Радость и страх - Джойс Кэри
Шрифт:
Интервал:
Закладка:
И вот однажды три такие девицы, включая Поппи, вместе с Джоном и двумя солдатами, на вид вполне дружелюбными, оказались замешаны в каких-то уличных беспорядках и, удирая, оставили Джона в руках полиции. Он тоже хотел убежать, но ему подставили ногу, схватили и увезли в участок. Полиция беспощадна к молодым штатским, которые плохо себя ведут; Джона присуждают к штрафу, и судья очень строго высказывается по адресу молодых людей, которые достаточно здоровы, чтобы нарушать общественный порядок, а значит, надо полагать, и для того, чтобы служить в армии.
На горе, пресса как раз в это время полна нареканий на мужчин, освобожденных от воинской повинности. "Арестован пасынок промышленного магната", кричат заголовки, и случай с Джоном получает широкую огласку.
В Хэкстро это, разумеется, воспринято с тревогой и презрением. С тревогой за дальнейшую судьбу незаменимого Джона, с презрением ко всему, что зовется сенсацией. Голлан в ярости, что его любимцу грозит опасность, и снова твердит, что они жаждут его отставки. "Они", по его примитивным понятиям, - это нация, в которой он уже не отличает правительства от народа, а тем более одной газеты от другой и одного судьи от другого.

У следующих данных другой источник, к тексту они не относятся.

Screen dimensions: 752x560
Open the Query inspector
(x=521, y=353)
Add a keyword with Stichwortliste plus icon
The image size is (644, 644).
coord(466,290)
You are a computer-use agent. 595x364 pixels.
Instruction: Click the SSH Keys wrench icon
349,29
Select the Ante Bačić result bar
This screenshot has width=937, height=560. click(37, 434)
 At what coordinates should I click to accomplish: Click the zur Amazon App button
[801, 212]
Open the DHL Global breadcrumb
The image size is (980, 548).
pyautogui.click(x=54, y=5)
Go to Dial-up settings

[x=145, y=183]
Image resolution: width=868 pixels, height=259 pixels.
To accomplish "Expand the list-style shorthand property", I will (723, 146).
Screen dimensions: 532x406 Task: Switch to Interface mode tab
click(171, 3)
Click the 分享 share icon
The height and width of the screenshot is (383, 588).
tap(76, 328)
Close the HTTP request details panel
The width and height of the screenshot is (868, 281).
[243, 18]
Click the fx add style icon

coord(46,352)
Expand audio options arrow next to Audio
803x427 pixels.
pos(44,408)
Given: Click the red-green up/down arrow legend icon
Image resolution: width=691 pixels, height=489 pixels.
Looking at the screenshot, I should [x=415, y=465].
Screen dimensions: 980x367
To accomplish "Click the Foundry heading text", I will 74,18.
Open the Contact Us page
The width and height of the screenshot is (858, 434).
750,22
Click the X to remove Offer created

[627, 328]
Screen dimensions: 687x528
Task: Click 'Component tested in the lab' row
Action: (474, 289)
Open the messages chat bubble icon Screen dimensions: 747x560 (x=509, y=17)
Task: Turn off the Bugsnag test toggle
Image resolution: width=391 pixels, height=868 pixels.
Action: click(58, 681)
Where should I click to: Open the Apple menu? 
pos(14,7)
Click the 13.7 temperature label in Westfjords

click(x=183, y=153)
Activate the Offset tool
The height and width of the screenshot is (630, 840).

И, как всегда бывает, когда нервный узел получает раздражение извне, его реакции обостряются. С этих дней и еще долго после того, как о неприятной истории и думать забыли, тон в конторе Голлана стал еще более высокомерный. Даже мальчишки-рассыльные задирают нос, словно говоря: "Плевать я хотел на публику".
Табита теперь представляет собою опасность, она причислена к растущей категории людей, поддавшихся военной истерии, теряющих присутствие духа. Джон, видя, что ей тяжело, что она осунулась и волосы на висках поседели, думает: "Как она, бедная, все это выдержит!" И пускает в ход свои чары, чтобы успокоить ее.
- Мама, милая, тебе не кажется, что ты принимаешь газеты слишком всерьез?
- А ты хоть что-нибудь принимаешь всерьез?
- Это очень интересный вопрос. Его можно поставить и шире: на что я вообще гожусь.
Большие глаза Табиты устремлены на него, словно она старается понять, и он думает: "Да, это сущее наваждение. Почему женщины в известном возрасте так подвержены религиозной мании? Тут, наверно, какая-то связь с нервной системой, а может быть, с климаксом".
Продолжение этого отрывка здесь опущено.